Vaccines Do Not Cause Autism
The claim that vaccines cause autism originated from a 1998 study that was later retracted due to fraud. Since then, extensive research has examined the question. The MMR vaccine specifically has been studied repeatedly, and reviews by the Institute of Medicine and the Agency for Healthcare Research and Quality have found no association between MMR vaccination and autism. This finding has held across multiple large population studies involving millions of children.
Why There Is No Single Cause
Autism arises from a convergence of factors, most of them genetic, that alter how the brain develops before and shortly after birth.

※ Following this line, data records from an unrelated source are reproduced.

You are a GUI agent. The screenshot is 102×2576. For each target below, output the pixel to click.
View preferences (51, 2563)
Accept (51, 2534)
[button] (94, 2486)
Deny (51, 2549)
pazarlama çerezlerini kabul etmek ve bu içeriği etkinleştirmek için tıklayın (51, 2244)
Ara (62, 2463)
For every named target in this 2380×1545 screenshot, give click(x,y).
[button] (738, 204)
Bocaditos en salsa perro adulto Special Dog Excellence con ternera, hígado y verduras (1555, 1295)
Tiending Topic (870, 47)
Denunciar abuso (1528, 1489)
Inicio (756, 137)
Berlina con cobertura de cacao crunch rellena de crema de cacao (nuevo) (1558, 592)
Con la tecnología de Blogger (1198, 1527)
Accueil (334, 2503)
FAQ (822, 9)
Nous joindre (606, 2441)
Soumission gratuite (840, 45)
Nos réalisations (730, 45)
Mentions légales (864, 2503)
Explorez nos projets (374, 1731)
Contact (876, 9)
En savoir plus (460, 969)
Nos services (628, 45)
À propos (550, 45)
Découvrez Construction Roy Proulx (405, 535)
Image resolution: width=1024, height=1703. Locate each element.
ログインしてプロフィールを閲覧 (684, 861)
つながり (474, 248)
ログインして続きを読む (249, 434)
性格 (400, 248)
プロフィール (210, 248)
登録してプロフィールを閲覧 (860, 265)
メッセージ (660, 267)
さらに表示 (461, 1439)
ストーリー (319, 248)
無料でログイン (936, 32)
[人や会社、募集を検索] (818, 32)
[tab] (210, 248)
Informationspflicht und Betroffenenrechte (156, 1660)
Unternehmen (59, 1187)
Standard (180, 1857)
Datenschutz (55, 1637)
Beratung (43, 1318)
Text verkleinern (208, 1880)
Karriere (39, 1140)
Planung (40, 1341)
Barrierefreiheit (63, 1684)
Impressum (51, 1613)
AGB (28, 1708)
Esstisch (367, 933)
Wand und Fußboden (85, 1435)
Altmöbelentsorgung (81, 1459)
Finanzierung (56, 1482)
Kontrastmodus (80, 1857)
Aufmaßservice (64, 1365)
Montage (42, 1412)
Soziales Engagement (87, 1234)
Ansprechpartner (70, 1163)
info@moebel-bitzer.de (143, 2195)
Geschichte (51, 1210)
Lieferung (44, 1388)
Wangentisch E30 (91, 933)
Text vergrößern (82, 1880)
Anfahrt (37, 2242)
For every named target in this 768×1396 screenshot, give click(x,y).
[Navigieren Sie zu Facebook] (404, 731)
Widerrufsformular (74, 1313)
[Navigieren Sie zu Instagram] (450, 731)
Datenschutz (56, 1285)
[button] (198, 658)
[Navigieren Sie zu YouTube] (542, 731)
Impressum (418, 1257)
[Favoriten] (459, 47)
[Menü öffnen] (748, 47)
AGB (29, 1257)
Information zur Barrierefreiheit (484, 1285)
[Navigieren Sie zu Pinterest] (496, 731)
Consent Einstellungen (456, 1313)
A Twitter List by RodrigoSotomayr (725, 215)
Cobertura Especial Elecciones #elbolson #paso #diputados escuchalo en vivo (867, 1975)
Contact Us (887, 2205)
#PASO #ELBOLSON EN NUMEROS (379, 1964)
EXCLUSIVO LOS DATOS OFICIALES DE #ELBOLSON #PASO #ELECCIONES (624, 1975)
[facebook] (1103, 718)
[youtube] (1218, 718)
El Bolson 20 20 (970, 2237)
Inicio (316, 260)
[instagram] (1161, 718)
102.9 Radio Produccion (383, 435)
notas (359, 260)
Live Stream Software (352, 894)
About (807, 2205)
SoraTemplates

No single gene, no single exposure, and no single event explains it. For many autistic people, genetics alone are sufficient. For others, a genetic predisposition combines with prenatal environmental factors to shift brain development along an autistic trajectory.
This also means autism cannot be prevented in any targeted way. It is not the result of anything a parent did or didn’t do during pregnancy or childhood. It is a difference in neurodevelopment with deep biological roots, present from the earliest stages of brain formation.